▸ **TASK REQUIREMENTS**:
Below are some records. Reproduce them exactly from their first line through the line with "This screenshot has height=602, width=952.", inclusive.

= = =

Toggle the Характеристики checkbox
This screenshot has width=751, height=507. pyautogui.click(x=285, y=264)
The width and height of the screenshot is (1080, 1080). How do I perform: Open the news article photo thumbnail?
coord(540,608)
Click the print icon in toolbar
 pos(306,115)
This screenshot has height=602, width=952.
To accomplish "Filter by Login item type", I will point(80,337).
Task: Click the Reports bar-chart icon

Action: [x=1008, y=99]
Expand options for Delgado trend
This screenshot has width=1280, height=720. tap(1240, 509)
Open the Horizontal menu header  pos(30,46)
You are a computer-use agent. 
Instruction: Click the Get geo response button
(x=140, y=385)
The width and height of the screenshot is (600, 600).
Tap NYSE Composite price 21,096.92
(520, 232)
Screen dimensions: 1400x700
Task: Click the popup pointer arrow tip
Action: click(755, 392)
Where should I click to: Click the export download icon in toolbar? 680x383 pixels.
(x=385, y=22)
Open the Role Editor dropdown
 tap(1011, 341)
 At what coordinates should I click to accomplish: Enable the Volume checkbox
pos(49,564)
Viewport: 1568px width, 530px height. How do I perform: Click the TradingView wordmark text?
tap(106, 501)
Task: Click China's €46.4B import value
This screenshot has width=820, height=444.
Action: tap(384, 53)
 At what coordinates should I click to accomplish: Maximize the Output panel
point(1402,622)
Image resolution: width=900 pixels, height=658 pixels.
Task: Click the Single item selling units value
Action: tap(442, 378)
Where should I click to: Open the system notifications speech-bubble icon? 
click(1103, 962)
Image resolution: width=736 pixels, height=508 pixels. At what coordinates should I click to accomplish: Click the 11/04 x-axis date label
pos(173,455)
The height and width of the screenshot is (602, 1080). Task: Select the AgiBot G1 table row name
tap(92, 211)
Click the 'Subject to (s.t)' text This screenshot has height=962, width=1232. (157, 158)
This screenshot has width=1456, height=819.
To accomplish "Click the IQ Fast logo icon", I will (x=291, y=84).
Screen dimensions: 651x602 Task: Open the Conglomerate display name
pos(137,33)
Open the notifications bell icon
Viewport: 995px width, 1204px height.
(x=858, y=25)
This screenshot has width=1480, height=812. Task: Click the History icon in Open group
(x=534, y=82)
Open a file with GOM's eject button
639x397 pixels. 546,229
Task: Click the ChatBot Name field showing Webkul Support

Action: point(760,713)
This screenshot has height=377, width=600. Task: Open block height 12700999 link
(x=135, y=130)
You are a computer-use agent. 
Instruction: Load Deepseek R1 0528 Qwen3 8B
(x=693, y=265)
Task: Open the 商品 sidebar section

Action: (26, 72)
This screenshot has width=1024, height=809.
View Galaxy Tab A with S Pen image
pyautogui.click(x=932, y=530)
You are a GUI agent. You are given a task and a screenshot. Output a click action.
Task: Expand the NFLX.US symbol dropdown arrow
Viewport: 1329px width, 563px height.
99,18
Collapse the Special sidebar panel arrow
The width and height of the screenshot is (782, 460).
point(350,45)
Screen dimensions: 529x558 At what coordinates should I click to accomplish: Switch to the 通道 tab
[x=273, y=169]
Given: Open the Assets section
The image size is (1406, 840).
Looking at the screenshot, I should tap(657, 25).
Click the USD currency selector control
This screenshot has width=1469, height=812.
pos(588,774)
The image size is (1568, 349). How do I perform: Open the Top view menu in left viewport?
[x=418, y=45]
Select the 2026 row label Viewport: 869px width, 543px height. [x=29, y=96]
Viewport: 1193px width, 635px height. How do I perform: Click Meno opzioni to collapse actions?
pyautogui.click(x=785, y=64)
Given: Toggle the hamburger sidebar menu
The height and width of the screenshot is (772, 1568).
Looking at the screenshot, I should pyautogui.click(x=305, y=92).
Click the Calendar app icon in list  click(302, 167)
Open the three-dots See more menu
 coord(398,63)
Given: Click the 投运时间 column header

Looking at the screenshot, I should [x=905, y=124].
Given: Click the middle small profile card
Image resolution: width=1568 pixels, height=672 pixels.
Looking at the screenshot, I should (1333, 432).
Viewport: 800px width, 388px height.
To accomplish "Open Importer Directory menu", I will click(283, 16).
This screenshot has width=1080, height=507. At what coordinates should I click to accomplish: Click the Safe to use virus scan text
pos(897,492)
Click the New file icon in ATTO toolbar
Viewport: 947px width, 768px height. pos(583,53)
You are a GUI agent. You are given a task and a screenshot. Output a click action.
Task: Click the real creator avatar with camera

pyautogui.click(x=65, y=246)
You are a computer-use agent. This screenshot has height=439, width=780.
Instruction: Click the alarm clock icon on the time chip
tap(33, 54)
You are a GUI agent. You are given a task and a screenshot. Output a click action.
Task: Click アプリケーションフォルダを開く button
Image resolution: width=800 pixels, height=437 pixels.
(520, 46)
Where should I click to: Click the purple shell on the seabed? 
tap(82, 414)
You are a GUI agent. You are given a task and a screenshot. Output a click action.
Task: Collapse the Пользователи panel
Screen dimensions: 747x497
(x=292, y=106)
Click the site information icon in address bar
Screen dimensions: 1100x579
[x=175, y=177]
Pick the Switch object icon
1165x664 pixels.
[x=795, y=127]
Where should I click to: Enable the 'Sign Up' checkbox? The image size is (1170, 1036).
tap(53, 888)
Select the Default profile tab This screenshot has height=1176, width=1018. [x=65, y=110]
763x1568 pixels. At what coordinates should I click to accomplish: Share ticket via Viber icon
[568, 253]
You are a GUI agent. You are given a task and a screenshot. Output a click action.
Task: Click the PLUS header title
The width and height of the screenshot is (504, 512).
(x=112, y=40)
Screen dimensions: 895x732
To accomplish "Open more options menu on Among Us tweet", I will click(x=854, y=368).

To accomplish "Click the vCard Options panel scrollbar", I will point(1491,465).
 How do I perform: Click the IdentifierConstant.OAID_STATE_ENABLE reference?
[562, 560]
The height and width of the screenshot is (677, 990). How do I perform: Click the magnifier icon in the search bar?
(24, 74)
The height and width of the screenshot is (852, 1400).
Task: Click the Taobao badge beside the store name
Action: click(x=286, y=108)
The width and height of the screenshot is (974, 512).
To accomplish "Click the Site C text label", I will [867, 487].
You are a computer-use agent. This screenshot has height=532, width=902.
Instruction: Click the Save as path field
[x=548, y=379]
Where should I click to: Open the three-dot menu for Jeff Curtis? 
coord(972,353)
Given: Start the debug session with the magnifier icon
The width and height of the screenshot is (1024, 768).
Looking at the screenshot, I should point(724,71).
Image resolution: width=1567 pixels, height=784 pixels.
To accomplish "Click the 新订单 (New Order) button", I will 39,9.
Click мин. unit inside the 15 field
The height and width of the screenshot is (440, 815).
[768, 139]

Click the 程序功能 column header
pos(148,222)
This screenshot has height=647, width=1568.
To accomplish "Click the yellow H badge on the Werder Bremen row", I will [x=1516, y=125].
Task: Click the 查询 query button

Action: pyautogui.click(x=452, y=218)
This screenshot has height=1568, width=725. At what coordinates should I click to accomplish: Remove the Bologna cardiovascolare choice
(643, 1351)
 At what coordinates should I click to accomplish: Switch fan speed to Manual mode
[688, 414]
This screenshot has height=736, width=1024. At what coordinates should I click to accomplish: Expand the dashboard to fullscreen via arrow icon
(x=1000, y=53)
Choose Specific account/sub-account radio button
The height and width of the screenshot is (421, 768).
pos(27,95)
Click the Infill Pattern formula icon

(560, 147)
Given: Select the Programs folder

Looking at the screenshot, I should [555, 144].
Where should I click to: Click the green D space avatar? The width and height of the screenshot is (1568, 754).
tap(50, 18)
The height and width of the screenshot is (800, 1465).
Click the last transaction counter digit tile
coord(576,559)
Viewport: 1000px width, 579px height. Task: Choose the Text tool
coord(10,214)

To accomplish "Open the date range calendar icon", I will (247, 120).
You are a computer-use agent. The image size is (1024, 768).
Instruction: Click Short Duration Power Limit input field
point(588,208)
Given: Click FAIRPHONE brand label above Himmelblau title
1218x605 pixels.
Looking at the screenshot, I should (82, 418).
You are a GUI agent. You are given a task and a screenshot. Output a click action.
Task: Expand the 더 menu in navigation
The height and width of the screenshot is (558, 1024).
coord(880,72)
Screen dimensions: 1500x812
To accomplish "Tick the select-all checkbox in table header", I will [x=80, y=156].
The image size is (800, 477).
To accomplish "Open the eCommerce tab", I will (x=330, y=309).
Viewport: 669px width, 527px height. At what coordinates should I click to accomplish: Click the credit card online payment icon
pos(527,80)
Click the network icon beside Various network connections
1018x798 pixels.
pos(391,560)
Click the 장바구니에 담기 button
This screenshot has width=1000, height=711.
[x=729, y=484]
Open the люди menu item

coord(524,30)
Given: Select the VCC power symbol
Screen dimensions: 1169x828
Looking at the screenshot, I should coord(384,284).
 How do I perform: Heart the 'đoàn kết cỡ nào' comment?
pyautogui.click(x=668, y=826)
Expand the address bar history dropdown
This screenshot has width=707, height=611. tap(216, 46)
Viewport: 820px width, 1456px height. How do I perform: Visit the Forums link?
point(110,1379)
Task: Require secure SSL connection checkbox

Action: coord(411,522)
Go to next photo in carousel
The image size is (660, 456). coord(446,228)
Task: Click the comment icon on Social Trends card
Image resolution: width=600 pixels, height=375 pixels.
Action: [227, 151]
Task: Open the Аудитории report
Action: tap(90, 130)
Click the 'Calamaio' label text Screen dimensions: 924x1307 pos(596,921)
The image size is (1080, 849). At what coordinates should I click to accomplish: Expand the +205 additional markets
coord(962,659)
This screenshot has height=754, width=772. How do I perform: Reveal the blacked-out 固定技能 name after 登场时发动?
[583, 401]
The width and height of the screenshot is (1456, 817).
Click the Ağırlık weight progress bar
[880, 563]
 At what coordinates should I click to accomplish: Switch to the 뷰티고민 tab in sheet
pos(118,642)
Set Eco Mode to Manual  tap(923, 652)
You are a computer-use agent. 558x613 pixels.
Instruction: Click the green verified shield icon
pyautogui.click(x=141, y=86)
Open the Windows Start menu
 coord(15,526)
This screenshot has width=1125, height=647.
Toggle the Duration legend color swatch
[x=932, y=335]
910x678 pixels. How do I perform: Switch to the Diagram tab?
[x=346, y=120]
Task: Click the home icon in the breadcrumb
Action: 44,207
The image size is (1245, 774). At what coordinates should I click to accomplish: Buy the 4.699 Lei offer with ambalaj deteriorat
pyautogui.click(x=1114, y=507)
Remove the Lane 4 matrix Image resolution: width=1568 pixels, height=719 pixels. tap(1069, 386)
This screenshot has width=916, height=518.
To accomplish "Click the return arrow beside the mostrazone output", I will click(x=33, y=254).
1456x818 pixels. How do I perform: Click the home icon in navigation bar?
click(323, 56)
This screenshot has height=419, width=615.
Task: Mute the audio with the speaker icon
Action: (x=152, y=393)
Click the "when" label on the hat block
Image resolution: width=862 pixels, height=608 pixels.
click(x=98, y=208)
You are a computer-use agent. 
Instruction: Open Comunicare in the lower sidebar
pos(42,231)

= = =

▸ **EXERCISE SOLUTION**:
Toggle the Характеристики checkbox
This screenshot has width=751, height=507. pyautogui.click(x=285, y=264)
The width and height of the screenshot is (1080, 1080). How do I perform: Open the news article photo thumbnail?
coord(540,608)
Click the print icon in toolbar
 pos(306,115)
This screenshot has height=602, width=952.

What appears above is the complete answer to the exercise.